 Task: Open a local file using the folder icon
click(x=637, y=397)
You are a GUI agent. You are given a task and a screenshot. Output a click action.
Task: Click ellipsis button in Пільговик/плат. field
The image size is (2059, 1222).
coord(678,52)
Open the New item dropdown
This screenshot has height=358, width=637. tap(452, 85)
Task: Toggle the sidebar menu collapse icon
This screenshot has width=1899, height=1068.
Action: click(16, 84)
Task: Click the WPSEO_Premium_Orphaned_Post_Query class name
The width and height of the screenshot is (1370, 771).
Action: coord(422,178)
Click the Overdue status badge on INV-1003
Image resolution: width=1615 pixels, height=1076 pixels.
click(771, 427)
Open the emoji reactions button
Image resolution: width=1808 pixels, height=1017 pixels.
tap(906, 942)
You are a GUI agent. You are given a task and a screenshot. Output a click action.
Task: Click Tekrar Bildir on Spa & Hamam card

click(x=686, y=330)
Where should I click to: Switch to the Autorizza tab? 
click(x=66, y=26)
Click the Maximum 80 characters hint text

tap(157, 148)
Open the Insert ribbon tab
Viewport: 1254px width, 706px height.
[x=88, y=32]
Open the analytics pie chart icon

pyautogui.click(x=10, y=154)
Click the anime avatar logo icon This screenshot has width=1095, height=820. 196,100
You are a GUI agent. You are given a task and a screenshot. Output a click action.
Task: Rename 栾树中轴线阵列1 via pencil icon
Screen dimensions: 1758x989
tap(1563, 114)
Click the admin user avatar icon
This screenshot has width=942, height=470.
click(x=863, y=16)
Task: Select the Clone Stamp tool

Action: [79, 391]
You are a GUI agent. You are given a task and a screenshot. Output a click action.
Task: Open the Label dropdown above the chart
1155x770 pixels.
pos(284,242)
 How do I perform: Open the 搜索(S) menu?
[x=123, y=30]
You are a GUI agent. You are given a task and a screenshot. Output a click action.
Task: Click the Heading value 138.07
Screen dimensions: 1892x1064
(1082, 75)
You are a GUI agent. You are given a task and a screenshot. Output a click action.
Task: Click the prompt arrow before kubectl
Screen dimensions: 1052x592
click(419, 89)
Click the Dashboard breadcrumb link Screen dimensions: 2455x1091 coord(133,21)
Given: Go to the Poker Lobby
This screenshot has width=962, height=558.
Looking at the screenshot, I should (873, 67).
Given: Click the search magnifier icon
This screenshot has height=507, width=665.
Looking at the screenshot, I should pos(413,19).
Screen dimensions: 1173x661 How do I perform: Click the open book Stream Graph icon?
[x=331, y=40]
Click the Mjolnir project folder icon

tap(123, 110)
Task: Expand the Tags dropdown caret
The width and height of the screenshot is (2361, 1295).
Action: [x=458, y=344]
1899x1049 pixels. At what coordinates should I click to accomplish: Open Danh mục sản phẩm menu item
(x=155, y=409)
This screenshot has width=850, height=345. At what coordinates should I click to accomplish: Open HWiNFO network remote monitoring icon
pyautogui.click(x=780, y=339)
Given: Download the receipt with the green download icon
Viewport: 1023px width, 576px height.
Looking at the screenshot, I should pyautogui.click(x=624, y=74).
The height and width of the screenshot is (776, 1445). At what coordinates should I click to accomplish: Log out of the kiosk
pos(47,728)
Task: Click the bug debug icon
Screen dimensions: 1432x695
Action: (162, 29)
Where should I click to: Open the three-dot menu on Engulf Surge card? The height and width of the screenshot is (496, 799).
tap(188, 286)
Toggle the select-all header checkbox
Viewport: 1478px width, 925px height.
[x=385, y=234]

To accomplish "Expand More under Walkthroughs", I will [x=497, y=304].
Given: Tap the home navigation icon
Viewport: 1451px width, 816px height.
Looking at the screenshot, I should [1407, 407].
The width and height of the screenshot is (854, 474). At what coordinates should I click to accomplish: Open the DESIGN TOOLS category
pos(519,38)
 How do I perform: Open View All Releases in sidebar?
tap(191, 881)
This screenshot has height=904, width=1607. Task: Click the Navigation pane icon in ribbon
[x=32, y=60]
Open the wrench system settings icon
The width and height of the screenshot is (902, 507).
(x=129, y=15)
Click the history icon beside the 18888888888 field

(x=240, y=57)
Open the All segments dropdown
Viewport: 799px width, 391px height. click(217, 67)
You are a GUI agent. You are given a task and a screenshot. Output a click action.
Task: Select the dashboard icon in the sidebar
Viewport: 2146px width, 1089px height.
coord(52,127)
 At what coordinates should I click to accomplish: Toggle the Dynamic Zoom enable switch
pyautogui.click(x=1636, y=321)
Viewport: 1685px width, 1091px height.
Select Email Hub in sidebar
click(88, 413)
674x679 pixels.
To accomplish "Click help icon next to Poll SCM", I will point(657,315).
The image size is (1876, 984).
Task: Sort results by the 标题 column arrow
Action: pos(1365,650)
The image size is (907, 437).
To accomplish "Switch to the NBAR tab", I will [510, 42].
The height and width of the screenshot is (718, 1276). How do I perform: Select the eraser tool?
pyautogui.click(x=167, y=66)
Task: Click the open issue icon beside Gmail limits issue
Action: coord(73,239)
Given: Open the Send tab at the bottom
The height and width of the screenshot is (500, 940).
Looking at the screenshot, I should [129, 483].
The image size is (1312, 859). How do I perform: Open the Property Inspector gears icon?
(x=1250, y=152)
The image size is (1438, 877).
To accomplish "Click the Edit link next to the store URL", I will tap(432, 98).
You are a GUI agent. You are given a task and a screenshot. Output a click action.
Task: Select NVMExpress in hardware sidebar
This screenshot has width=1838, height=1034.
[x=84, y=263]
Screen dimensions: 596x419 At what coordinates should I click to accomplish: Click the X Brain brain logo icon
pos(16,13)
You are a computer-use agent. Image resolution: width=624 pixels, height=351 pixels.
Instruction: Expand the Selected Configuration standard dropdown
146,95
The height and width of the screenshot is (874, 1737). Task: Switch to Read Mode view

◆ ◆ ◆ ◆

_Exercise details_
Your task is to repeat each of the records above exactly.

_Solved exercise_
 Task: Open a local file using the folder icon
click(x=637, y=397)
You are a GUI agent. You are given a task and a screenshot. Output a click action.
Task: Click ellipsis button in Пільговик/плат. field
The image size is (2059, 1222).
coord(678,52)
Open the New item dropdown
This screenshot has height=358, width=637. tap(452, 85)
Task: Toggle the sidebar menu collapse icon
This screenshot has width=1899, height=1068.
Action: click(16, 84)
Task: Click the WPSEO_Premium_Orphaned_Post_Query class name
The width and height of the screenshot is (1370, 771).
Action: coord(422,178)
Click the Overdue status badge on INV-1003
Image resolution: width=1615 pixels, height=1076 pixels.
click(771, 427)
Open the emoji reactions button
Image resolution: width=1808 pixels, height=1017 pixels.
tap(906, 942)
You are a GUI agent. You are given a task and a screenshot. Output a click action.
Task: Click Tekrar Bildir on Spa & Hamam card

click(x=686, y=330)
Where should I click to: Switch to the Autorizza tab? 
click(x=66, y=26)
Click the Maximum 80 characters hint text

tap(157, 148)
Open the Insert ribbon tab
Viewport: 1254px width, 706px height.
[x=88, y=32]
Open the analytics pie chart icon

pyautogui.click(x=10, y=154)
Click the anime avatar logo icon This screenshot has width=1095, height=820. 196,100
You are a GUI agent. You are given a task and a screenshot. Output a click action.
Task: Rename 栾树中轴线阵列1 via pencil icon
Screen dimensions: 1758x989
tap(1563, 114)
Click the admin user avatar icon
This screenshot has width=942, height=470.
click(x=863, y=16)
Task: Select the Clone Stamp tool

Action: [79, 391]
You are a GUI agent. You are given a task and a screenshot. Output a click action.
Task: Open the Label dropdown above the chart
1155x770 pixels.
pos(284,242)
 How do I perform: Open the 搜索(S) menu?
[x=123, y=30]
You are a GUI agent. You are given a task and a screenshot. Output a click action.
Task: Click the Heading value 138.07
Screen dimensions: 1892x1064
(1082, 75)
You are a GUI agent. You are given a task and a screenshot. Output a click action.
Task: Click the prompt arrow before kubectl
Screen dimensions: 1052x592
click(419, 89)
Click the Dashboard breadcrumb link Screen dimensions: 2455x1091 coord(133,21)
Given: Go to the Poker Lobby
This screenshot has width=962, height=558.
Looking at the screenshot, I should (873, 67).
Given: Click the search magnifier icon
This screenshot has height=507, width=665.
Looking at the screenshot, I should pos(413,19).
Screen dimensions: 1173x661 How do I perform: Click the open book Stream Graph icon?
[x=331, y=40]
Click the Mjolnir project folder icon

tap(123, 110)
Task: Expand the Tags dropdown caret
The width and height of the screenshot is (2361, 1295).
Action: [x=458, y=344]
1899x1049 pixels. At what coordinates should I click to accomplish: Open Danh mục sản phẩm menu item
(x=155, y=409)
This screenshot has width=850, height=345. At what coordinates should I click to accomplish: Open HWiNFO network remote monitoring icon
pyautogui.click(x=780, y=339)
Given: Download the receipt with the green download icon
Viewport: 1023px width, 576px height.
Looking at the screenshot, I should pyautogui.click(x=624, y=74).
The height and width of the screenshot is (776, 1445). At what coordinates should I click to accomplish: Log out of the kiosk
pos(47,728)
Task: Click the bug debug icon
Screen dimensions: 1432x695
Action: (162, 29)
Where should I click to: Open the three-dot menu on Engulf Surge card? The height and width of the screenshot is (496, 799).
tap(188, 286)
Toggle the select-all header checkbox
Viewport: 1478px width, 925px height.
[x=385, y=234]

To accomplish "Expand More under Walkthroughs", I will [x=497, y=304].
Given: Tap the home navigation icon
Viewport: 1451px width, 816px height.
Looking at the screenshot, I should [1407, 407].
The width and height of the screenshot is (854, 474). At what coordinates should I click to accomplish: Open the DESIGN TOOLS category
pos(519,38)
 How do I perform: Open View All Releases in sidebar?
tap(191, 881)
This screenshot has height=904, width=1607. Task: Click the Navigation pane icon in ribbon
[x=32, y=60]
Open the wrench system settings icon
The width and height of the screenshot is (902, 507).
(x=129, y=15)
Click the history icon beside the 18888888888 field

(x=240, y=57)
Open the All segments dropdown
Viewport: 799px width, 391px height. click(217, 67)
You are a GUI agent. You are given a task and a screenshot. Output a click action.
Task: Select the dashboard icon in the sidebar
Viewport: 2146px width, 1089px height.
coord(52,127)
 At what coordinates should I click to accomplish: Toggle the Dynamic Zoom enable switch
pyautogui.click(x=1636, y=321)
Viewport: 1685px width, 1091px height.
Select Email Hub in sidebar
click(88, 413)
674x679 pixels.
To accomplish "Click help icon next to Poll SCM", I will point(657,315).
The image size is (1876, 984).
Task: Sort results by the 标题 column arrow
Action: pos(1365,650)
The image size is (907, 437).
To accomplish "Switch to the NBAR tab", I will [510, 42].
The height and width of the screenshot is (718, 1276). How do I perform: Select the eraser tool?
pyautogui.click(x=167, y=66)
Task: Click the open issue icon beside Gmail limits issue
Action: coord(73,239)
Given: Open the Send tab at the bottom
The height and width of the screenshot is (500, 940).
Looking at the screenshot, I should [129, 483].
The image size is (1312, 859). How do I perform: Open the Property Inspector gears icon?
(x=1250, y=152)
The image size is (1438, 877).
To accomplish "Click the Edit link next to the store URL", I will tap(432, 98).
You are a GUI agent. You are given a task and a screenshot. Output a click action.
Task: Select NVMExpress in hardware sidebar
This screenshot has width=1838, height=1034.
[x=84, y=263]
Screen dimensions: 596x419 At what coordinates should I click to accomplish: Click the X Brain brain logo icon
pos(16,13)
You are a computer-use agent. Image resolution: width=624 pixels, height=351 pixels.
Instruction: Expand the Selected Configuration standard dropdown
146,95
The height and width of the screenshot is (874, 1737). Task: Switch to Read Mode view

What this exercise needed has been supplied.